Mrs. Jones made the first address. It was read from manuscript, and was a production of which any man might well be proud. The object was to show that men and women, in regard to property rights, should be placed as nearly as possible upon an equality.
The next address was made by Mrs. Cutler. She spoke extemporaneously, and in a clear and distinct voice, which could be easily heard in every part of the large Hall. The first part of her address was taken up with a discussion on the propriety of extending the right of suffrage to women, but this point she did not think it judicious to press at the present time. But she contended earnestly that married women, in the guardianship of children and in the property acquired by the joint earnings of themselves and husbands, should have equal rights. Many of her anecdotes and illustrations were pointed, and elicited hearty applause.
Owing to the lateness of the hour and the crowed state of the Hall, Mrs. Gage, when it came her turn to speak, closed the exercises of the evening in a few very brief, but most appropriate remarks.
Professor Monroe of the Senate then proposed to return the thanks of the audience to the ladies who had so ably and judiciously advocated the rights of their sex, which met with a unanimous aye from the assembled throng. The crowd then dispersed with expressions of very general satisfaction.
The Ohio Daily
Statesman changed hands several times over the years. Throughout most
of the paper’s existence it carried a fairly overt Democratic leaning. From
1859-1862 the paper was edited by George
Washington Manypenny. Manypenny,
a democratic politician, had previously served as the Director of the Bureau of
Indian Affairs of the United States from 1853 to 1857 and later left the paper
to manage Ohio Public works.
Only a few months before the Civil War, women
were rallying around the causes of abolition, temperance and women’s rights.
The woman’s rights movement had previously gained momentum in the Seneca Falls
Convention in 1848. It was a rare occurrence for women to speak in public, particularly
to men, yet these three women did so not simply to a few at a church, but to
the entire Ohio Senate Committee on Woman’s Rights and guests. This went
against the traditional private role of women.

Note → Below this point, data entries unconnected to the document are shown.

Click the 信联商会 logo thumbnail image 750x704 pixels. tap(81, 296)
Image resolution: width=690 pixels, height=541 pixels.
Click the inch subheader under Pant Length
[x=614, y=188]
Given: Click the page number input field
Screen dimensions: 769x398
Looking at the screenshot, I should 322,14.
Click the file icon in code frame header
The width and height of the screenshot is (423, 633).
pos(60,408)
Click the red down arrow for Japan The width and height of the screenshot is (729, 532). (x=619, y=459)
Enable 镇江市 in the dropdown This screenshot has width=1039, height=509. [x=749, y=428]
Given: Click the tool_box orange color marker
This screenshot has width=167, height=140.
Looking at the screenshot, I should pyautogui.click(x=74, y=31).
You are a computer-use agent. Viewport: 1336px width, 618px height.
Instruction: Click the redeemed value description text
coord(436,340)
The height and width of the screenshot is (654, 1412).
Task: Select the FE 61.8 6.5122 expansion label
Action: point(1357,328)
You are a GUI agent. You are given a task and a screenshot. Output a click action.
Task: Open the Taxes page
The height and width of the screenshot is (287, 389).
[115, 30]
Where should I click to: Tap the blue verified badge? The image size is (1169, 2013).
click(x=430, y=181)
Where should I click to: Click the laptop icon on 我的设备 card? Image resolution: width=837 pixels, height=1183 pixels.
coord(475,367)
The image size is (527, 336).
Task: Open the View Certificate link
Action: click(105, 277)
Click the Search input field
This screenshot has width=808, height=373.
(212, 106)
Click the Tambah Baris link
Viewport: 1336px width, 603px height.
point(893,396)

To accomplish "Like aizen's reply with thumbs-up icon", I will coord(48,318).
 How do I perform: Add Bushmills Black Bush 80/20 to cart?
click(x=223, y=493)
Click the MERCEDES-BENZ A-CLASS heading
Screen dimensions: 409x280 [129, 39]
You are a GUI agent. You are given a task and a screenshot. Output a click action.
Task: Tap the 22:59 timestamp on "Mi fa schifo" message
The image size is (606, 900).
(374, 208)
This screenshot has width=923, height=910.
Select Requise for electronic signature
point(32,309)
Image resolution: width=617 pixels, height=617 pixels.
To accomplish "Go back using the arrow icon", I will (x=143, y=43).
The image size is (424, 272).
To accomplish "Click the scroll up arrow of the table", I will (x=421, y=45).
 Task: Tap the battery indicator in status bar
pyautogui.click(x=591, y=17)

Jane Elizabeth Jones was a New Yorker by
birth, and an avid abolitionist and suffragist who spoke throughout Ohio, Pennsylvania,
and New England. In an 1850 lecture, she spoke of her desire for the term
“women’s rights” to be replaced with human rights for all. Hannah Tracy Cutler was born in Massachusetts and then moved to Rochester,
Ohio as a teen.
She was a woman of national and international stature and served as the
president of the Ohio Woman Suffrage Association and the American Woman
Suffrage Association.
While most of her work focused on women’s rights within the United States she also
carried her ideas to London while working as correspondent for the Ohio
Statesman. Here she gave lectures to the public, parliament members, various
organizations, and university students on women’s rights, temperance and
physiology. The
last woman to speak, Frances Dana Barker Gage of Marietta, Ohio, another well-known
women’s rights activist who worked with Susan B. Anthony and Elizabeth Cady
Stanton after the close of the Civil War. Central to her beliefs was that of
abolition first, women’s rights, second, and temperance third. Frances Gage was
an avid writer; she wrote children’s books and poems under the pen name “Aunt
Franny” and wrote for numerous journals. Her writings both fiction and
nonfiction expressed her values of equality for women and African Americans. She
argued that women should have all the rights of men.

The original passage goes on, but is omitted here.